- [RECORDS PROVIDED]:
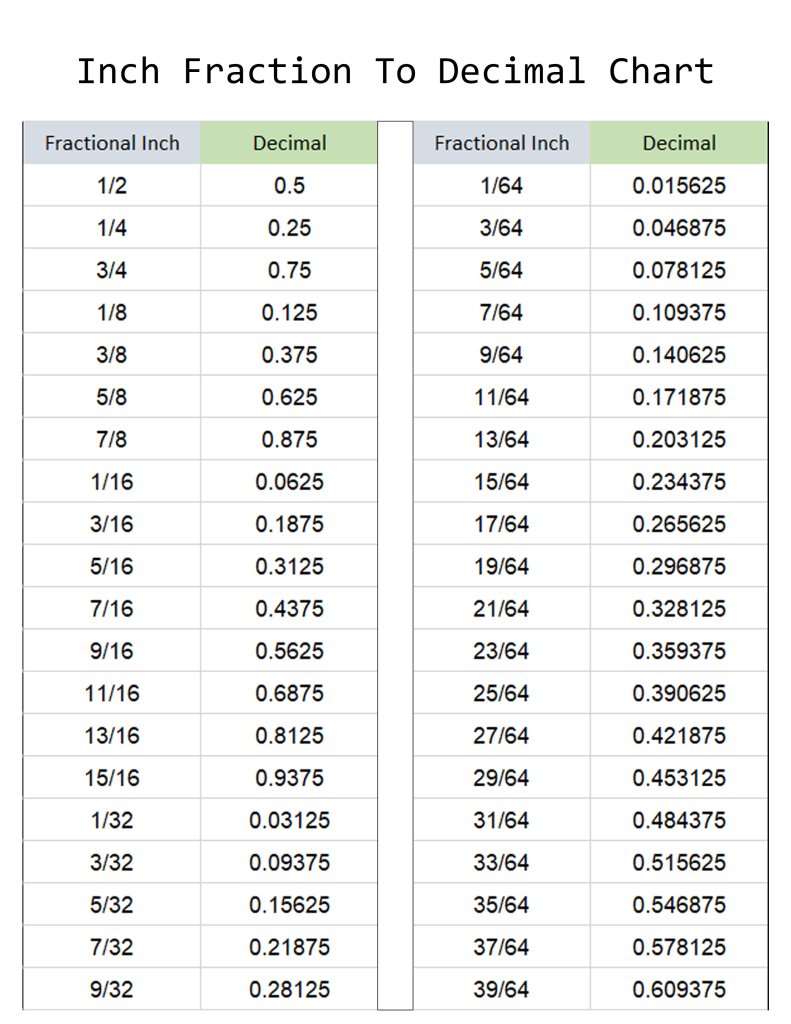Viewport: 791px width, 1024px height.
Task: Select the 0.109375 decimal cell
Action: tap(679, 312)
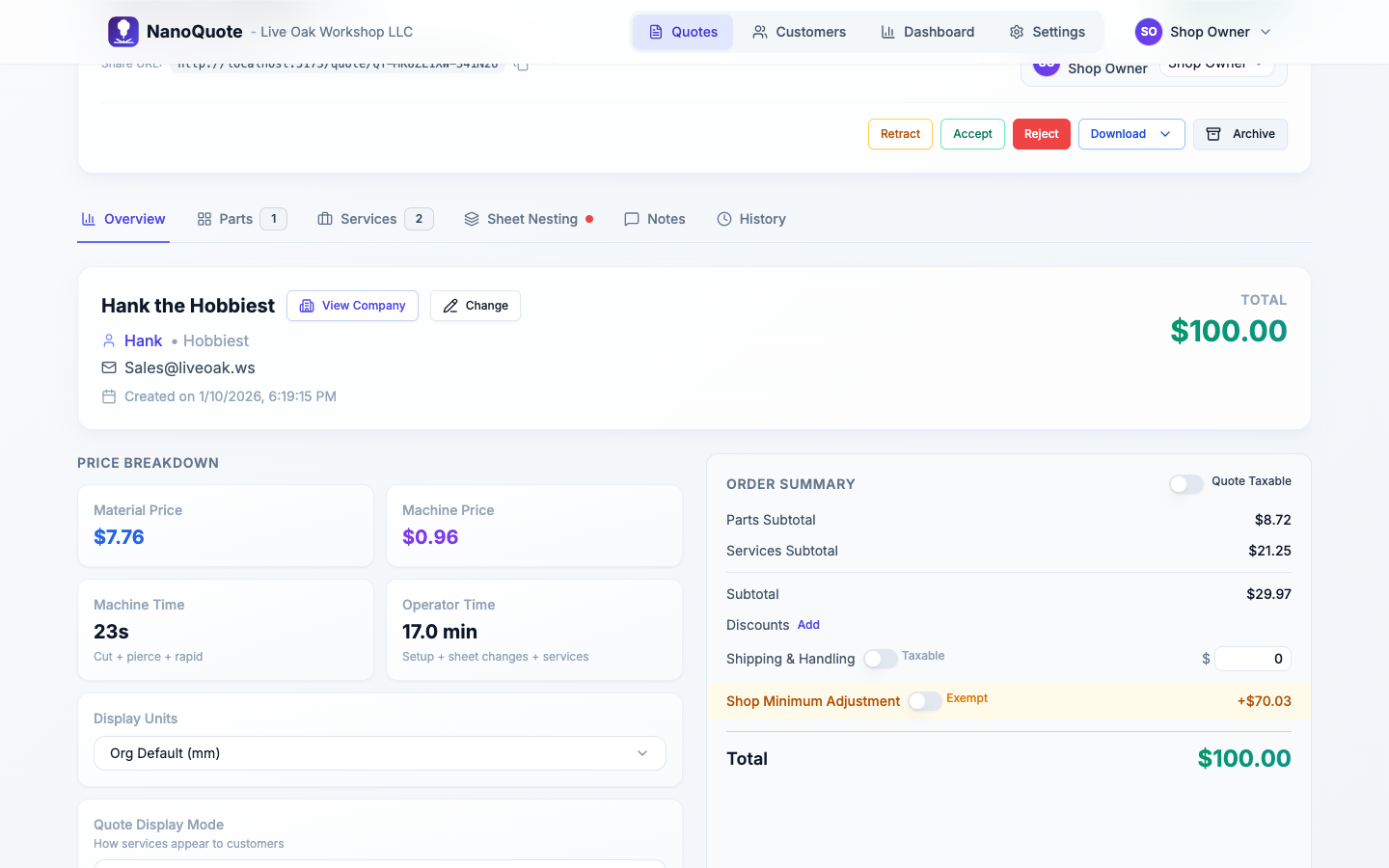
Task: Copy the Share URL using the copy icon
Action: click(x=521, y=65)
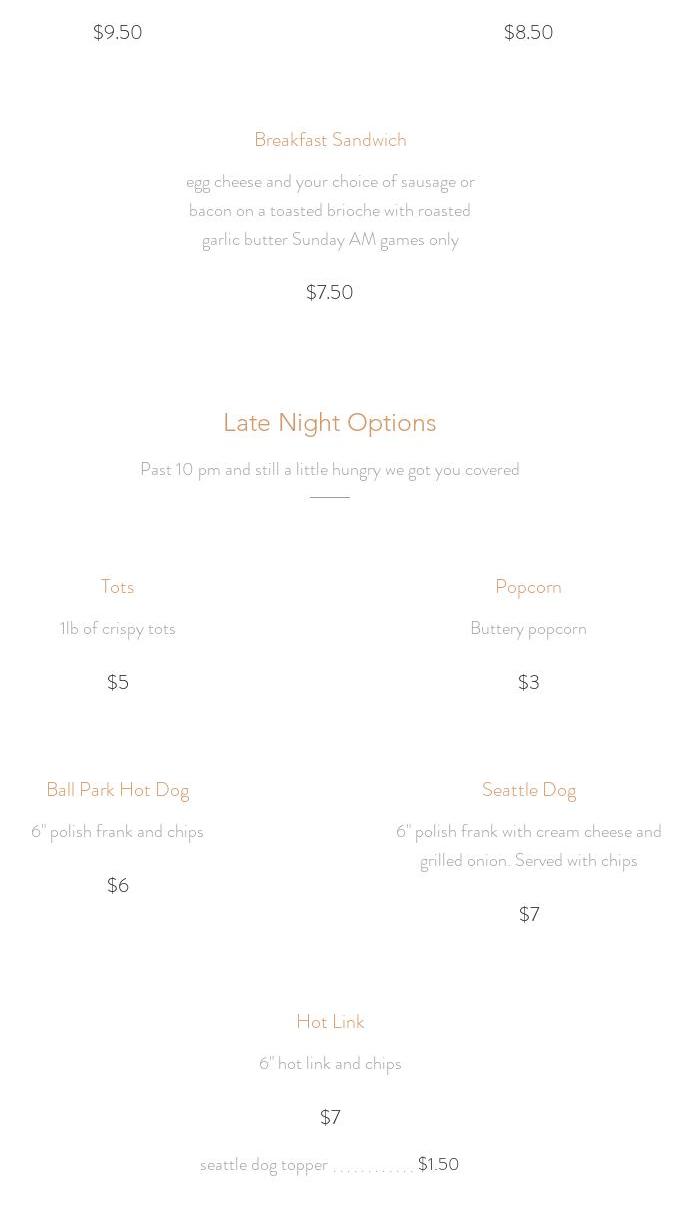Click the Hot Link item title

coord(330,1022)
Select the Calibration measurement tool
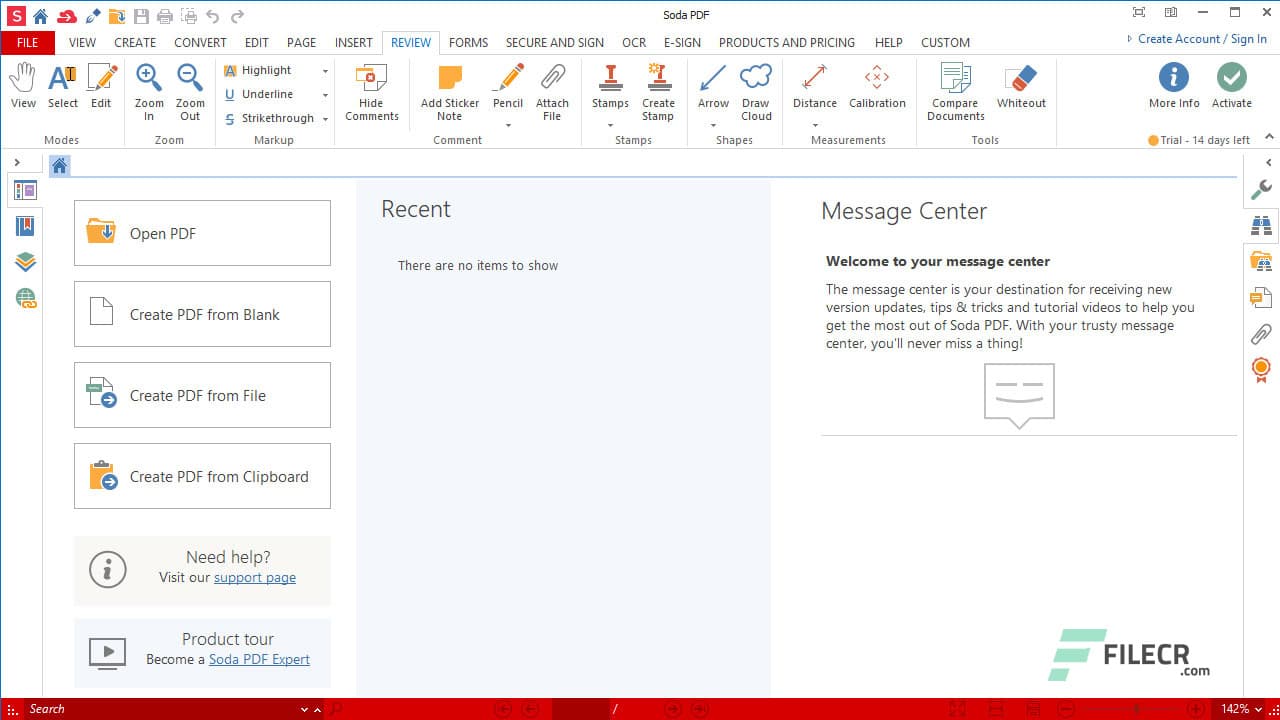This screenshot has height=720, width=1280. click(877, 90)
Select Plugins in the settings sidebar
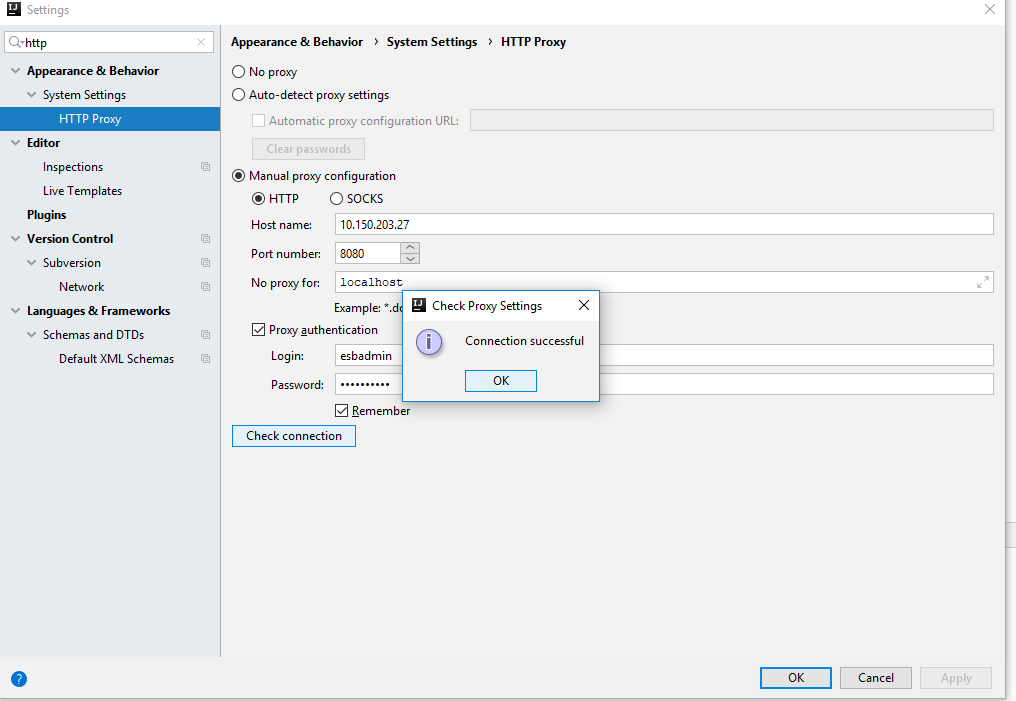This screenshot has height=701, width=1016. click(46, 214)
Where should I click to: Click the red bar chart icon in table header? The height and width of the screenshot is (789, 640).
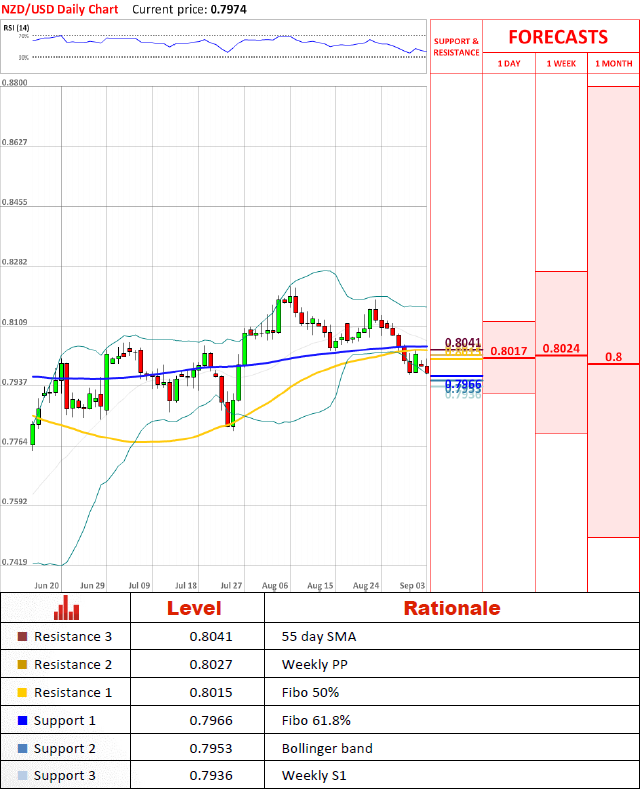click(x=67, y=608)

- [YOUR GOAL]: Restate exactly, and only, the lines from the one that holds "Select Plugins in the settings sidebar" down to the last line of the material above. Omit the pictures.

- [OUTPUT FOR THIS EXERCISE]:
Select Plugins in the settings sidebar
This screenshot has height=701, width=1016. click(46, 214)
Where should I click to: Click the red bar chart icon in table header? The height and width of the screenshot is (789, 640).
click(x=67, y=608)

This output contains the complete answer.